Она рвано хохочет, а у меня на глаза выступают слезы. В горле рождается приторная тошнота.
— Почему меня, — задаю вопрос, который мучал меня много лет. Вижу, что сейчас Марина готова на любую откровенность.
— А вот не знаю, — разводит она руками. — Я даже не знаю, кто были твои родители.
Она падает лицом в стол и начинает храпеть, а я выкидываю пустую бутылку, мою винный бокал и поворачиваюсь в сторону лестницы.
Ну приплыли…
Замираю, видя в темноте Андронова. Он стоит высокой тенью, пьяно привалившись к косяку и осматривает мое тело. С ног до головы, словно облизывает оголенным электрическим проводом.
Насколько немытыми были руки Максима, когда он меня лапал в лесу, но даже они не вызывали такого ощущения грязи на коже от взгляда, которым меня прожигал опекун.
Сразу в голове возникают мысли о словах Марина и статусе, который она присвоила мужу. Страшно, особенно когда он давит взглядом и делает шаг вперед.
— Почему не спишь?
Я поджимаю губы и отхожу в сторону, чтобы он увидел Марину. Она издает храп и у Андронова вырывается смешок. Он переводит взгляд на меня, спускается к часто вздымающейся груди и сжимает руку в кулак.
— Иди спать, — приказывает он, и я тут же срываюсь ракетой с места. Прохожу мимо него и чувствую сильный, странно знакомый захват руки. — Не игнорируй Виталия, он твой будущий муж. Ты помнишь об этом?
— Я помню.
— Помни, — кивает он благосклонно, и второй рукой тянется к лицу, заправляет прядь за ухо. — Это лучший для тебя вариант.
Поднимаюсь по лестнице, постоянно прокручиваю последнюю фразу и знаю, что он прав.
Прав…
Прав…
Виталик нормальный, только блядун. А я… Я тоже теперь такая. Грешница… Распутница. Похотливая сука, все мысли которой теперь только о поджаром теле одного оборванца.
И о подруге забыла.
Набираю в комнате ее номер, но мне вдруг отвечает мужской, протяжный голос и я резко сбрасываю.
Забираюсь под одеяло и сразу выметаю метлой из головы все посторонние мысли, оставляя только воспоминания о Максиме. О его запахе, которым теперь пропитана моя постель, о его силе, с которой он меня обнимал. О его твердых губах, что так властно целовали. О завтрашнем дне.
С утра уже думаю, что зря согласилась, кручусь в постели до последнего.
Идти?
Не пойду. Нельзя потому что.
Спустя целый час решаюсь, уже продумав, что скажу, если останусь в Москве с ночевкой.

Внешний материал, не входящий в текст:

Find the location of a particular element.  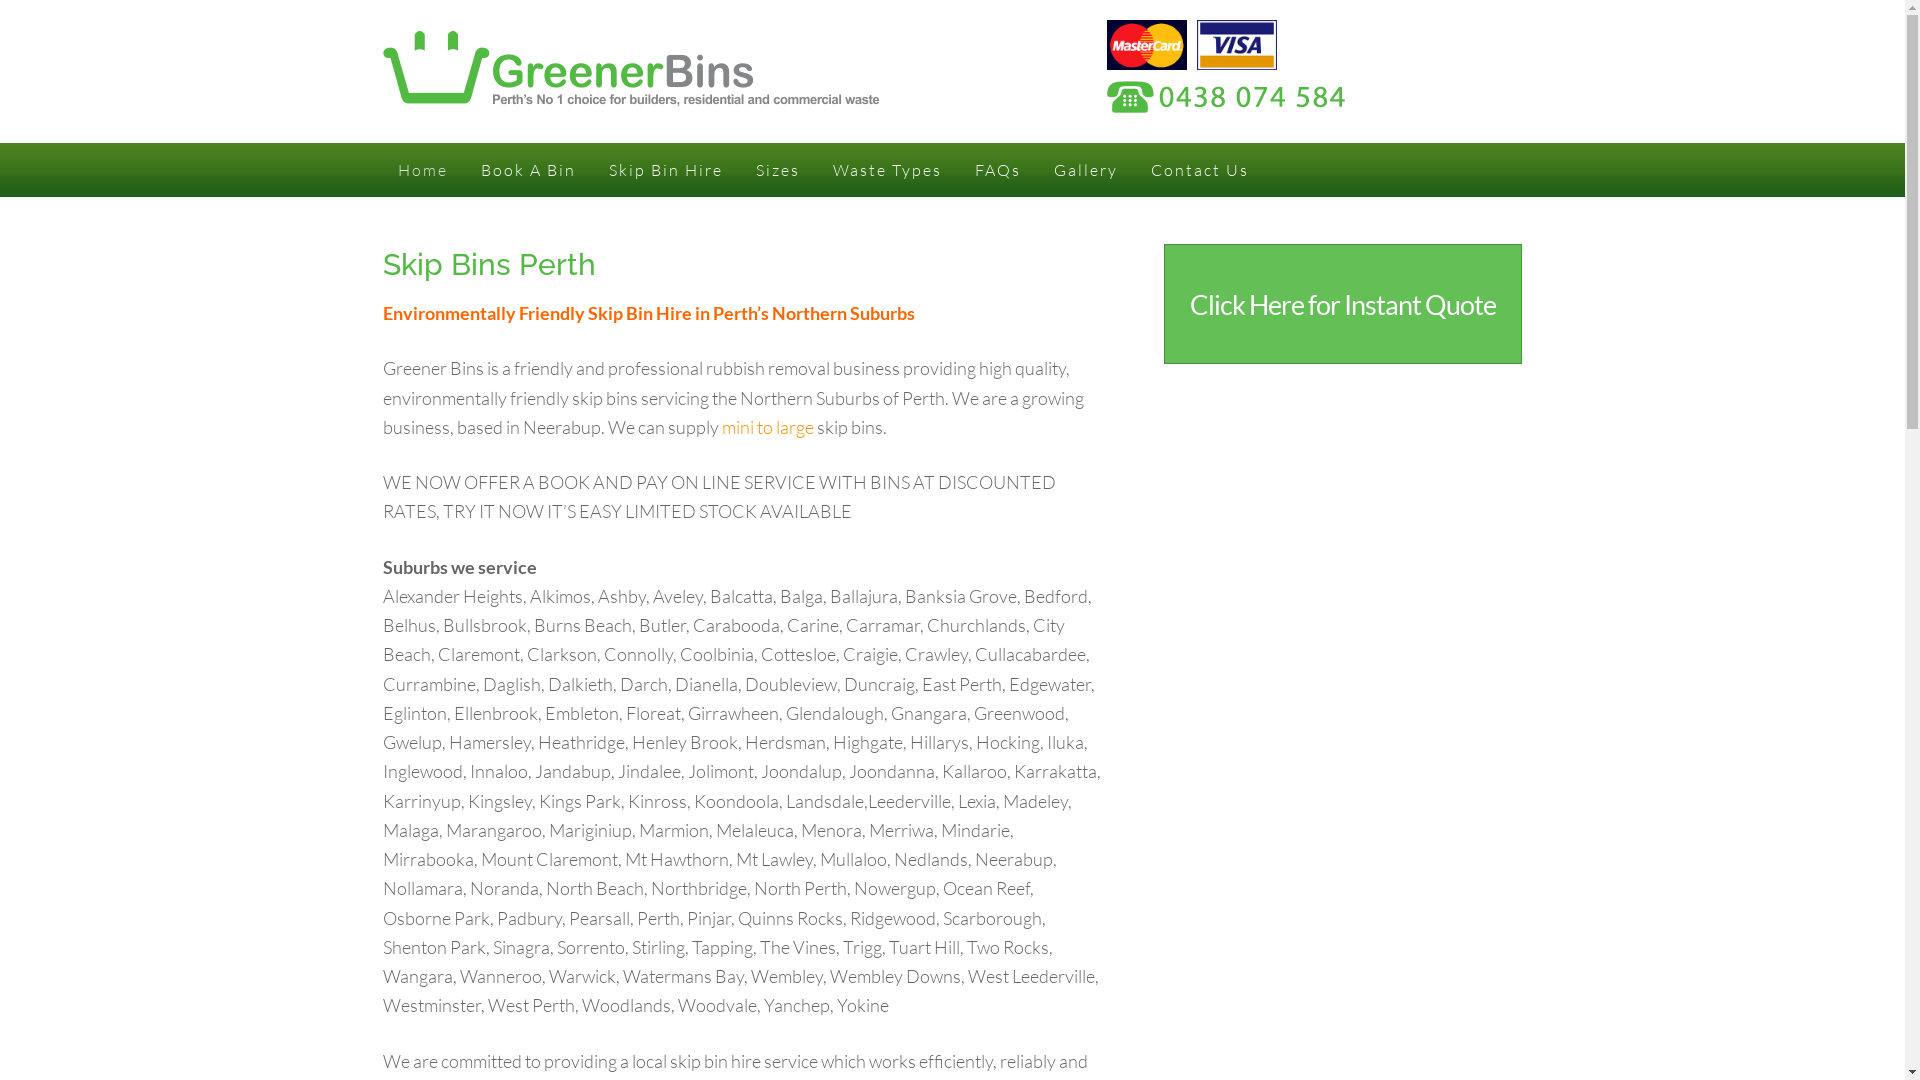

'Skip Bin Hire' is located at coordinates (666, 168).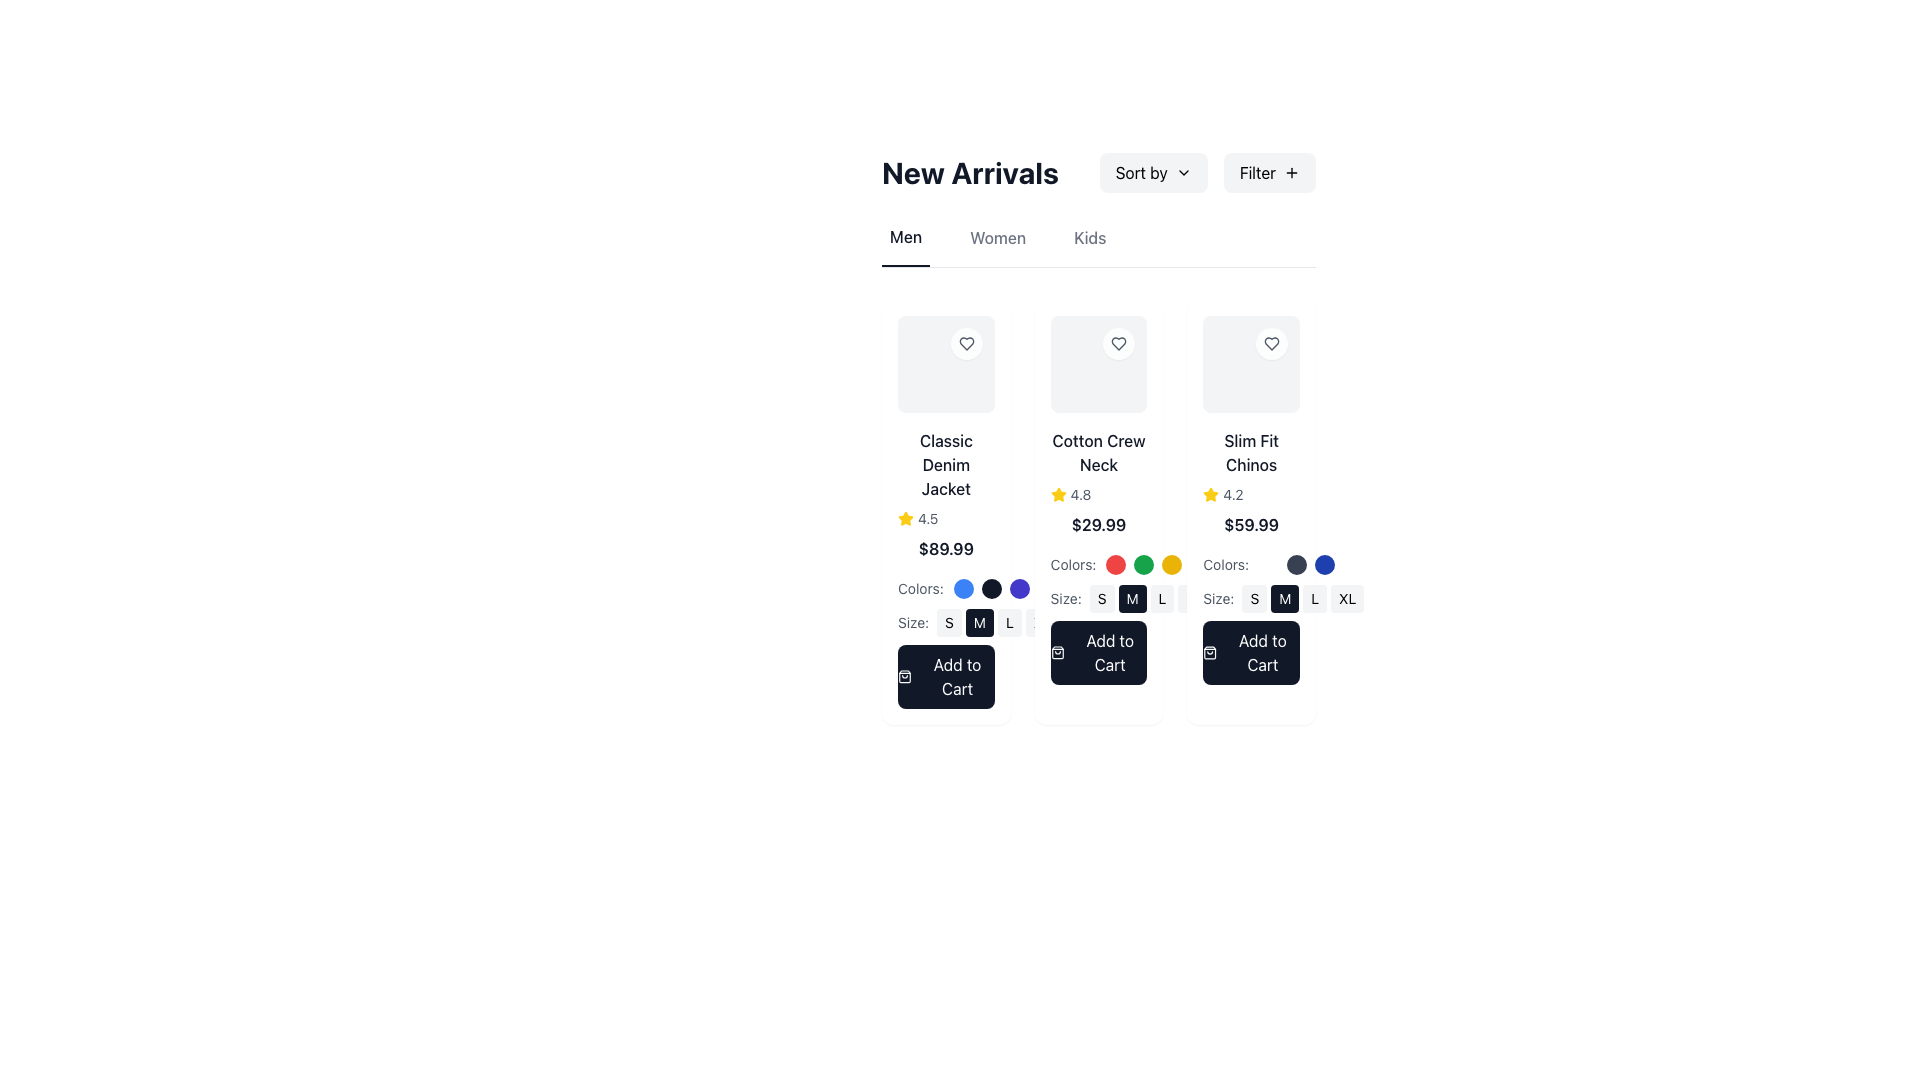 Image resolution: width=1920 pixels, height=1080 pixels. Describe the element at coordinates (1250, 452) in the screenshot. I see `the text label displaying the product name in the third product card under the 'New Arrivals' section, located directly below the placeholder image area` at that location.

Лучше сделать и сожалеть, чем потом сожалеть, что не сделала. А мысль, что я могу упустить возможность побыть с Максимом, была невыносимой. Хотя бы один день. Один счастливый день с человеком, от которого приятно кружится голова, а в груди что-то волнующе сжимается.

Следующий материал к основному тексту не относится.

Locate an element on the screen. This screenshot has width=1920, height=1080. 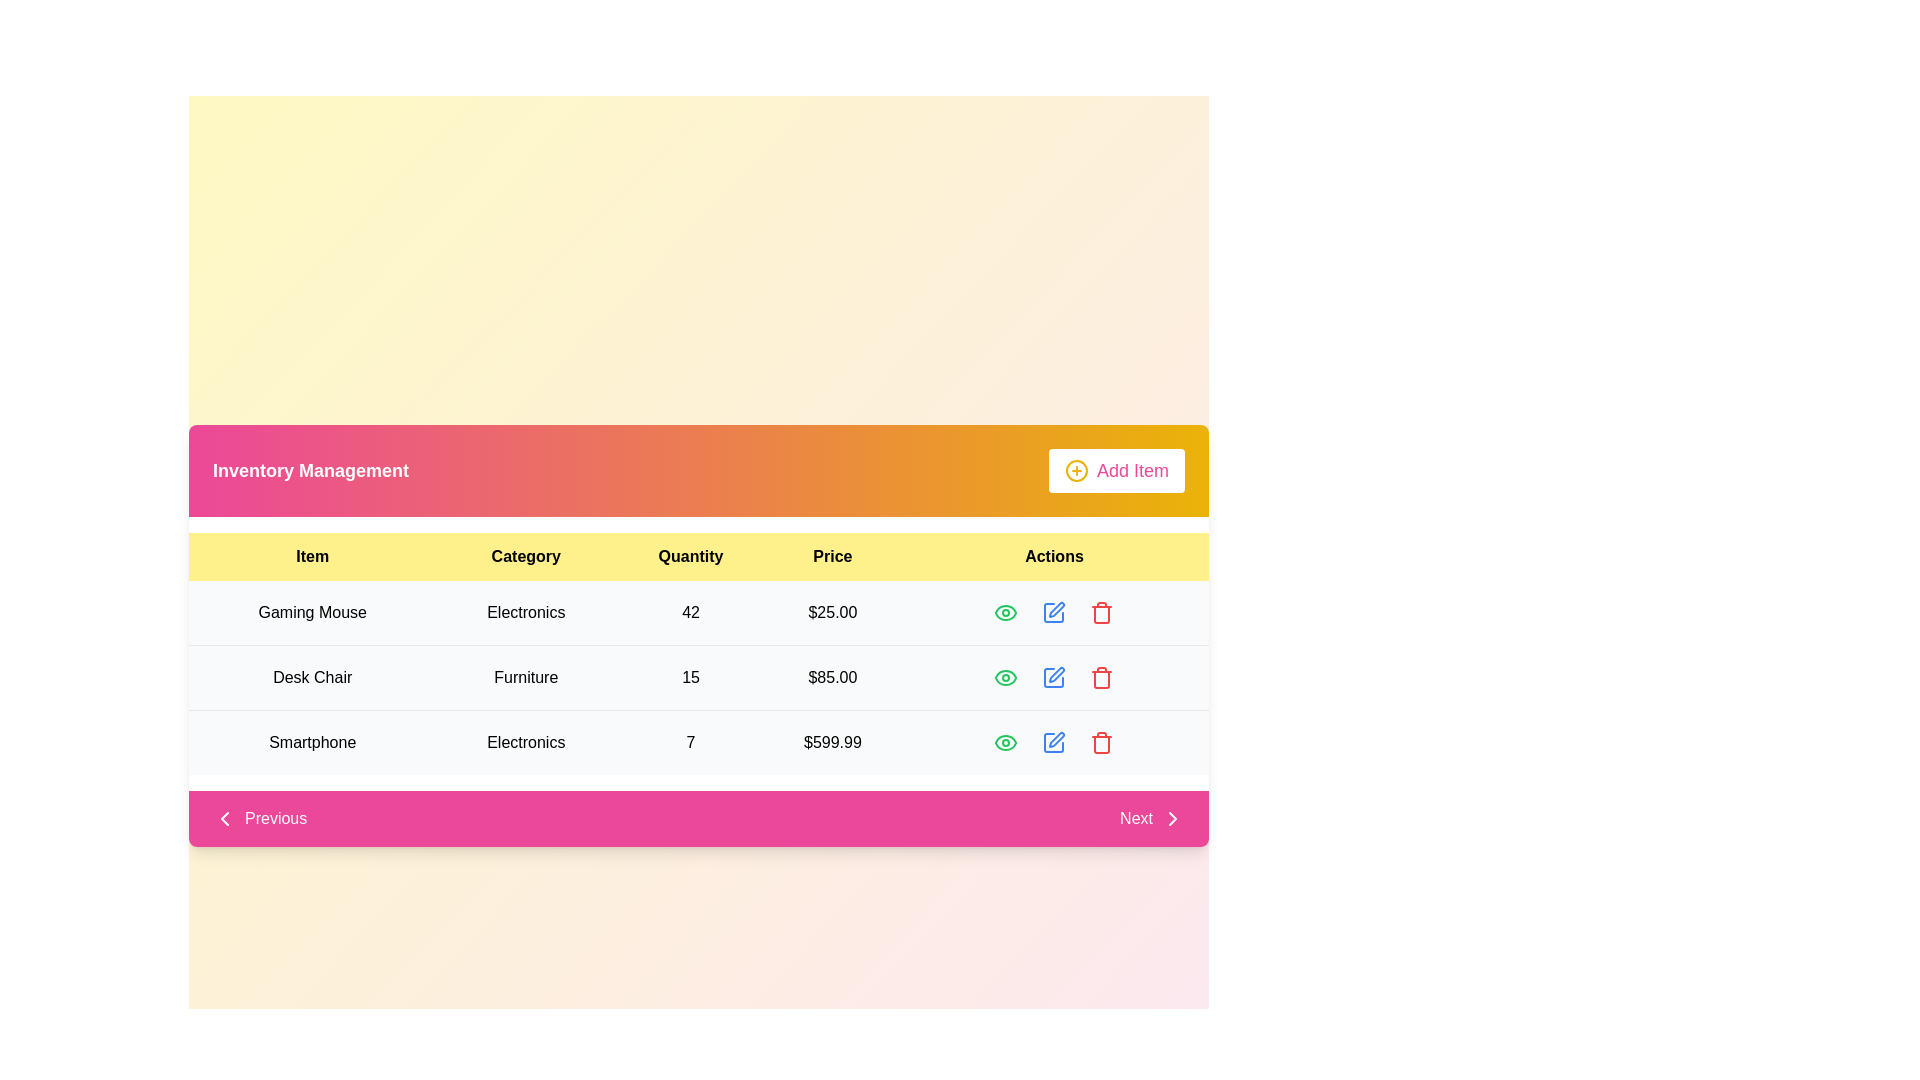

Смотрю на часты, понимаю, что почти опоздала и со вскриком вскакиваю.
Не успеваю наложить макияж, натягиваю джинсы, майку без лифчика и жакет. Волос щетка касается всего раз, и я уже беру сумку с деньгами и проездным. Выбегаю из тихого, почти безжизненного дома.

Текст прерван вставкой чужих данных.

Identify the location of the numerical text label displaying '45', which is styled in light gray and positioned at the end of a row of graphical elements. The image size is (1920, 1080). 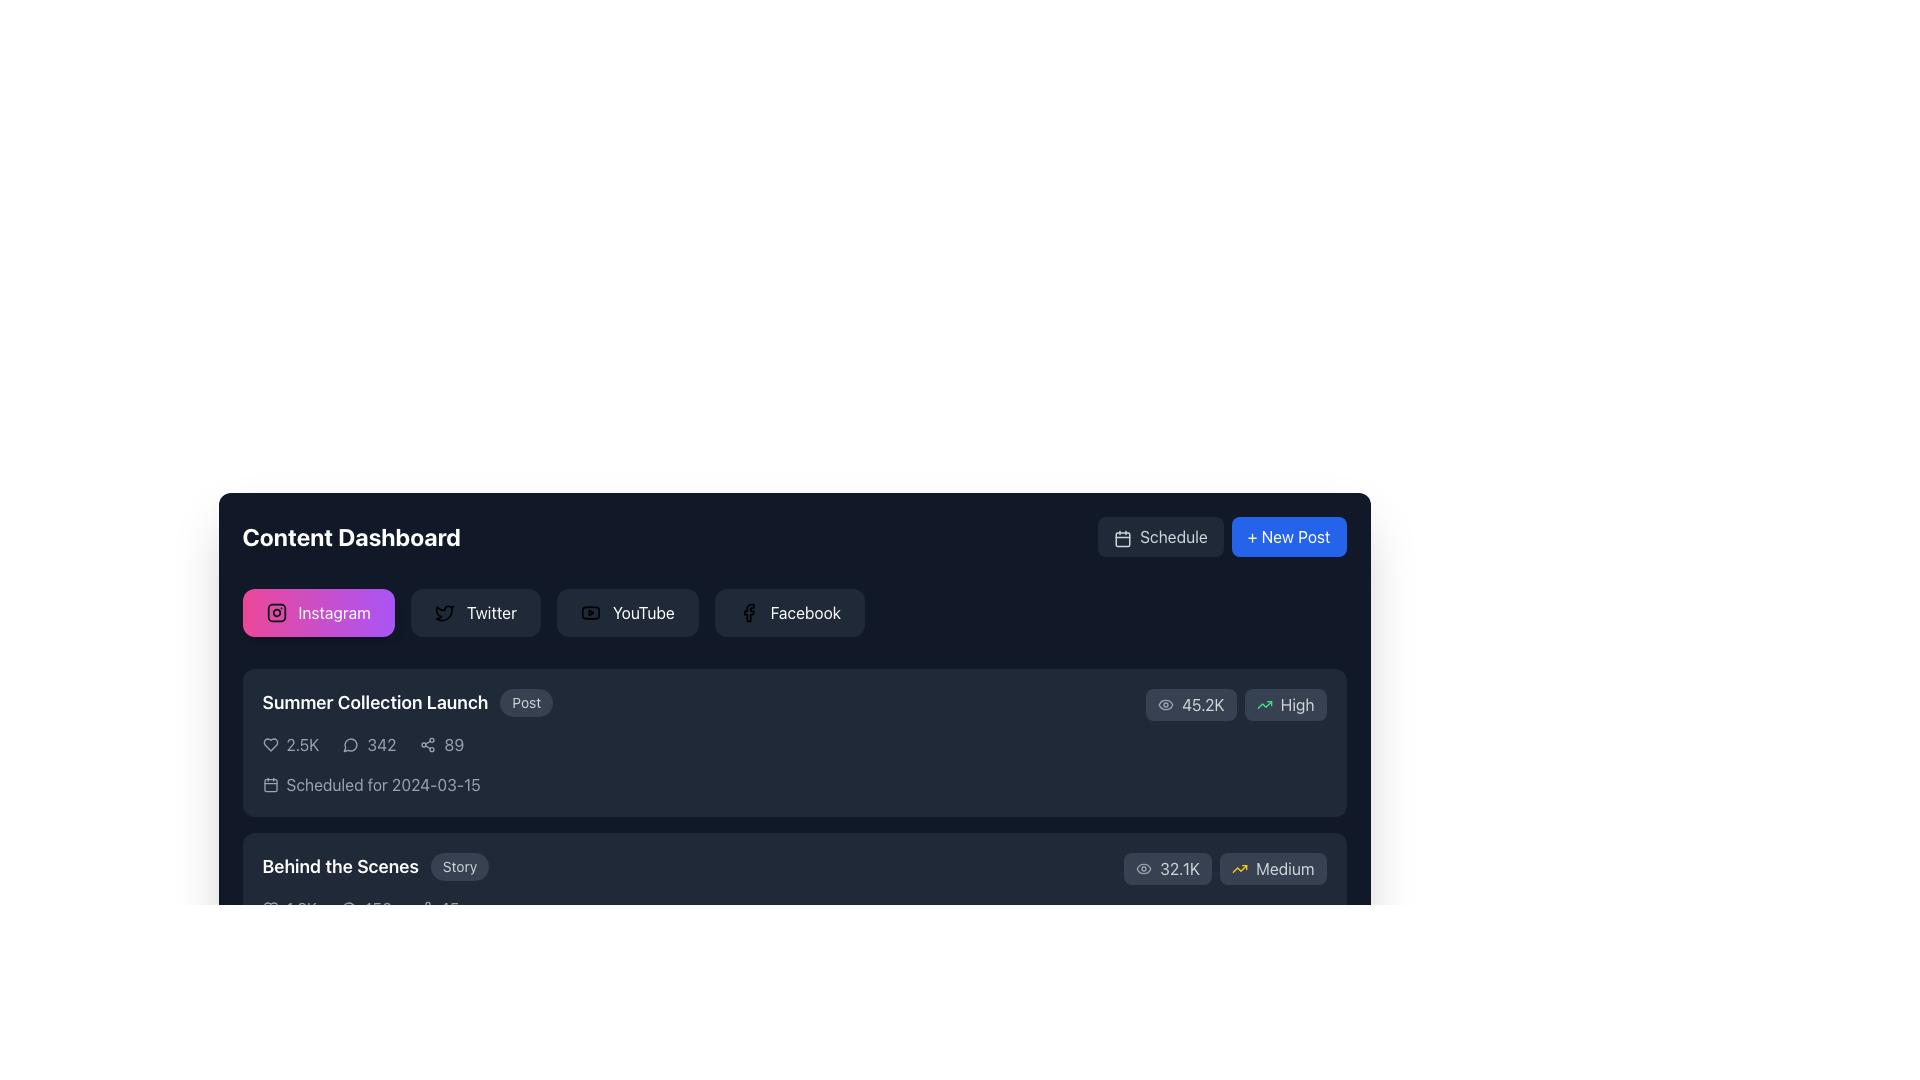
(448, 909).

Петровне я написала, что буду завтра, потому что шопинг затянется. Точное время даже не пытаюсь называть.
Сажусь в только что подъехавшее такси и плачу чуть больше за скорость. Остается всего несколько минут до отправления электрички.
На вокзале бегу со всех ног, быстро нахожу нужный путь и матерясь вижу, что он уже спускает пары, готовясь к отправлению.
Щурюсь от яркого солнца и все же замечаю его. В одной двери торчит нахмуренный Максим в черной футболке и смотрит по сторонам, пока ветер колышет его чуть кудрявые черные волосы.